In my opinion, creating a storyscape is a very involved process, and it took a lot of concentration to grasp what the authors are telling me. It’s all about a Story System, and I got it when Gaston Legorburu and Darren McColl say that it is a series of stories. For anyone who has read The Arabian Nights: Tales from a Thousand and One Nights (Modern Library Classics) translated by Richard Francis Burton, you will understand this idea because the book is a series of stories within a story. Each story in Arabian Nights is its own story, but it also serves the bigger story.
To create a great storyscape, you have to combine great narrative, immersive experiences, and lots of systems thinking.
Five Big Ideas from Storyscaping: Stop Creating Ads Start Creating Worlds
- It’s more than telling a story, it’s about making a connection.
- Create an immersive experience so that your consumers want to relive it.
- Pay attention to consumer technological evolution if you want to predict behavior.
- Functional needs are solved with products and services that represent the means by which consumers define their story.
- A shared experience comes from a satisfied need or a problem solved by a company’s products or services.
Questions to Ponder
- Does your brand behave like a mentor?
- How can your brand improve people’s lives?

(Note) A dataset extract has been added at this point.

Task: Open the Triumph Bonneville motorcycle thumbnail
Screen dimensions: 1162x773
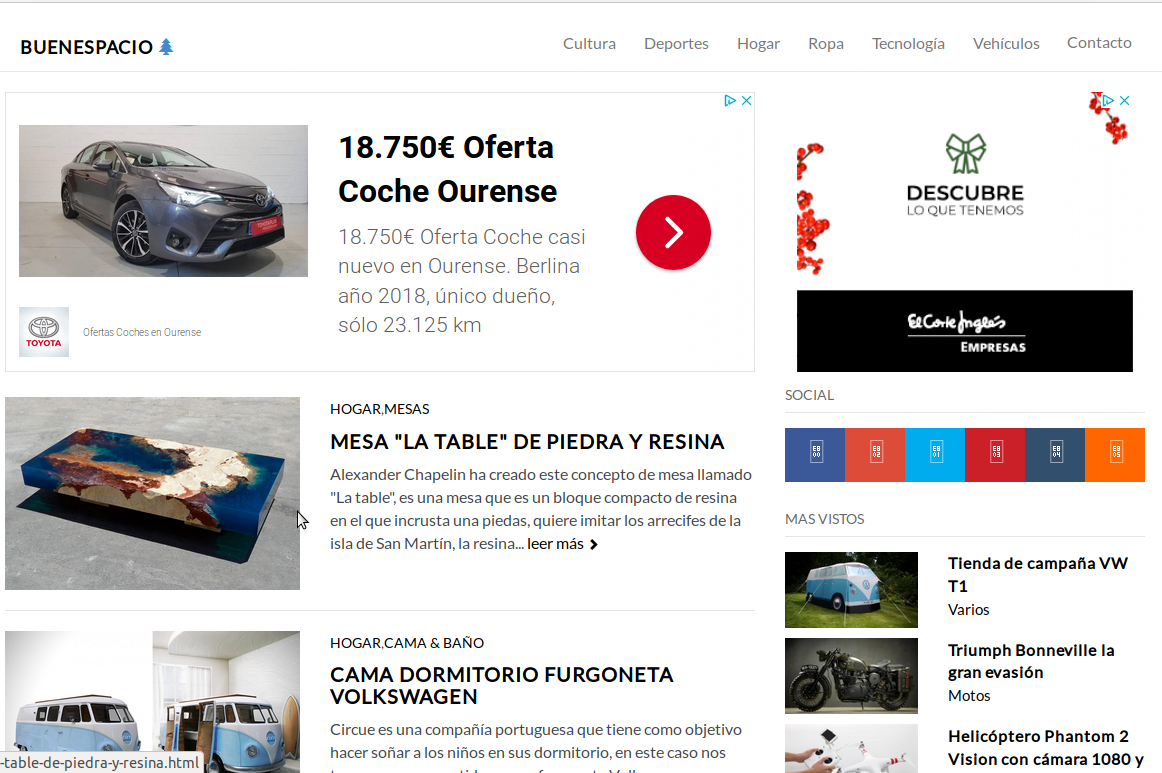Action: pyautogui.click(x=851, y=675)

- How can you frame your work within a meaningful business context? How does what you do address your customer’s problem?

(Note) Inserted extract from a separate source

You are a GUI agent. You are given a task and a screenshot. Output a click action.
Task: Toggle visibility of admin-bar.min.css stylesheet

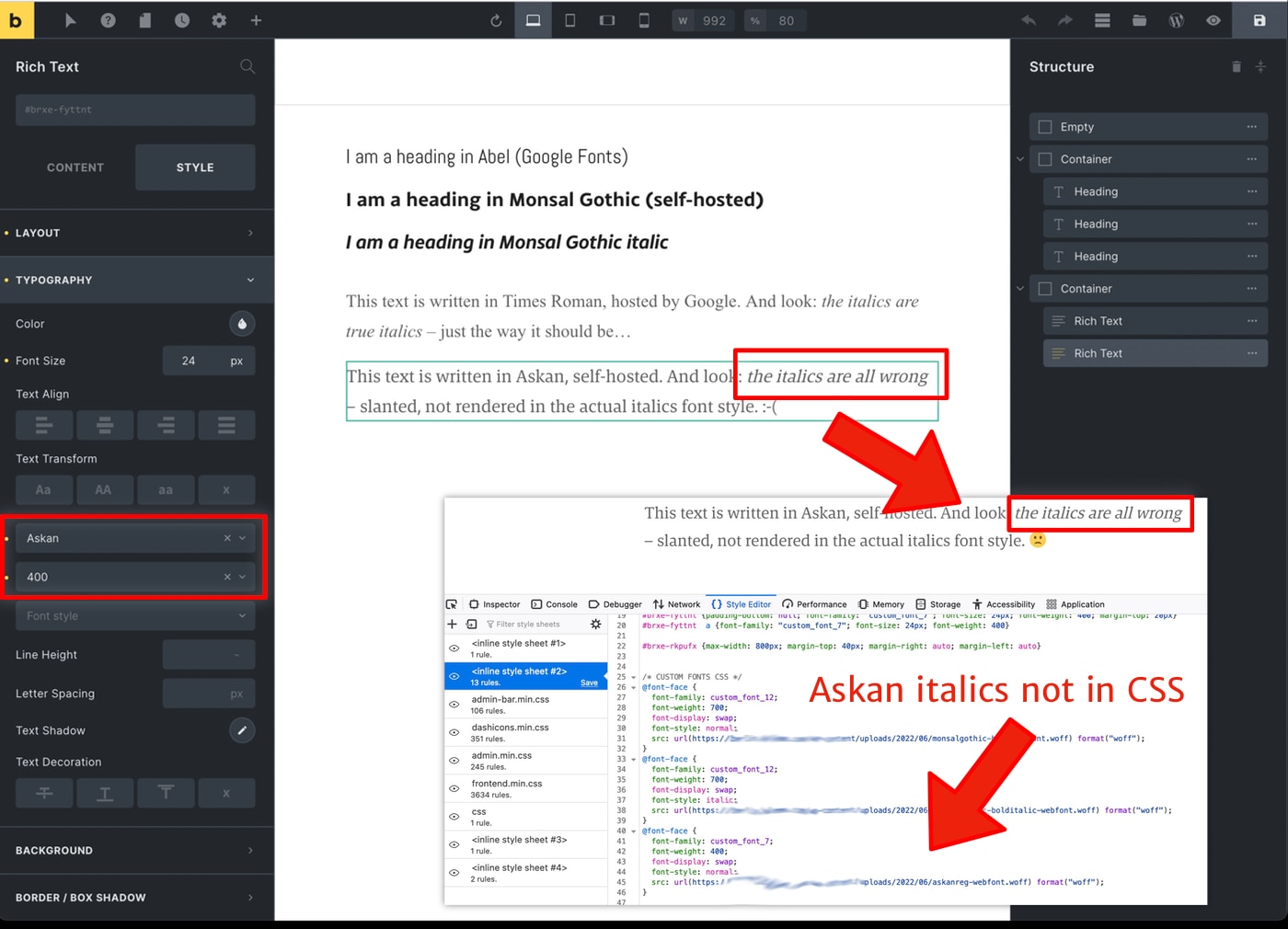click(454, 705)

- How can you create a world where immersive experiences connect people with your brand?
In the chapter, Walk the Walk, I took a stab at writing a story line for The Invisible Mentor 2015 Challenge based on the exercise in the book. Here goes and let me know your thoughts:
“On the hero’s journey, to remain relevant in the workplace, we, as invisible mentors, have created The Invisible Mentor 2015 Reading Challenge, providing a gift of continuous learning that magically enables you to discover ideas and solutions, thereby creating a journey that allows you to become more valuable to yourself.”
The statement needs more work, but it is helping to shape my thinking around the Reading Challenge.
Should You Buy Storyscaping: Stop Creating Ads Start Creating Worlds?
Storyscaping: Stop Creating Ads, Start Creating Worlds by Gaston Legorburu and Darren McColl is among the best books I read in 2014. And interestingly enough, I only learned about it during the last two months of the year.